*What the task asks*
Quote everything from the line containing "Task: Uncheck включить доступ по общей ссылке" down to the line containing "pyautogui.click(x=101, y=14)", both included, without any change to those lines.

*Records for this task*
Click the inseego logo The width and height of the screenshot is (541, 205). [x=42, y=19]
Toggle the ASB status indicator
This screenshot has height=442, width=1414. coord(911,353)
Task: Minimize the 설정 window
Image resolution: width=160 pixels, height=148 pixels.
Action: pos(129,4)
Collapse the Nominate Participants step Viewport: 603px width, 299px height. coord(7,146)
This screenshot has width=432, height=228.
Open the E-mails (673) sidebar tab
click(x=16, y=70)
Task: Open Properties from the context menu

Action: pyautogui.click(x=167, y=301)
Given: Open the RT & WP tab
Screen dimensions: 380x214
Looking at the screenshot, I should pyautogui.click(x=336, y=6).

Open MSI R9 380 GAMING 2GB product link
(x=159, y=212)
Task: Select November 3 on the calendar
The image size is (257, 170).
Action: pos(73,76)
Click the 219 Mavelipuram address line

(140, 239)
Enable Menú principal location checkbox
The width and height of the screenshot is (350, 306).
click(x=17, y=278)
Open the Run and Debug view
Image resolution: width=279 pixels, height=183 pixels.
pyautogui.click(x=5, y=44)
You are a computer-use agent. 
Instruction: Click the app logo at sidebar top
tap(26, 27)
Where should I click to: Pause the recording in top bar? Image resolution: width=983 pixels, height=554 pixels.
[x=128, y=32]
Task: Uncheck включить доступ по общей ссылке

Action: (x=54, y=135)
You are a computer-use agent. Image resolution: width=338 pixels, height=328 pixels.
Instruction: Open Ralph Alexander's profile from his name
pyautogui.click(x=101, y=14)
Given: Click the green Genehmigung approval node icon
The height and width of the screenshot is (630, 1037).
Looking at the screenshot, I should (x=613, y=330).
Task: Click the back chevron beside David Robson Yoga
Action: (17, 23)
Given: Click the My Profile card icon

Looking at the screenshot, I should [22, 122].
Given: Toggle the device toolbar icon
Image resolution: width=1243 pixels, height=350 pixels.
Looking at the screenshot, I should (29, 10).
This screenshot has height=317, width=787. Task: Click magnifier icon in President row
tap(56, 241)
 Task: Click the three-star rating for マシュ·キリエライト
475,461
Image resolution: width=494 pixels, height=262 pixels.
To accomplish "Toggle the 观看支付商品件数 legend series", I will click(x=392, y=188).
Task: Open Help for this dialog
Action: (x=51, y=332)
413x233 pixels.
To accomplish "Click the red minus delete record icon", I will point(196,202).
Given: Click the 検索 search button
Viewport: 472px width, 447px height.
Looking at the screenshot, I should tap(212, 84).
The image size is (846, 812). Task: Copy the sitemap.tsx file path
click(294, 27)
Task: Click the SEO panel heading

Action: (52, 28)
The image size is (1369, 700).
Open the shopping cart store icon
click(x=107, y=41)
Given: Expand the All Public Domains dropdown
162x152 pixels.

*Written response*
Task: Uncheck включить доступ по общей ссылке

Action: (x=54, y=135)
You are a computer-use agent. Image resolution: width=338 pixels, height=328 pixels.
Instruction: Open Ralph Alexander's profile from his name
pyautogui.click(x=101, y=14)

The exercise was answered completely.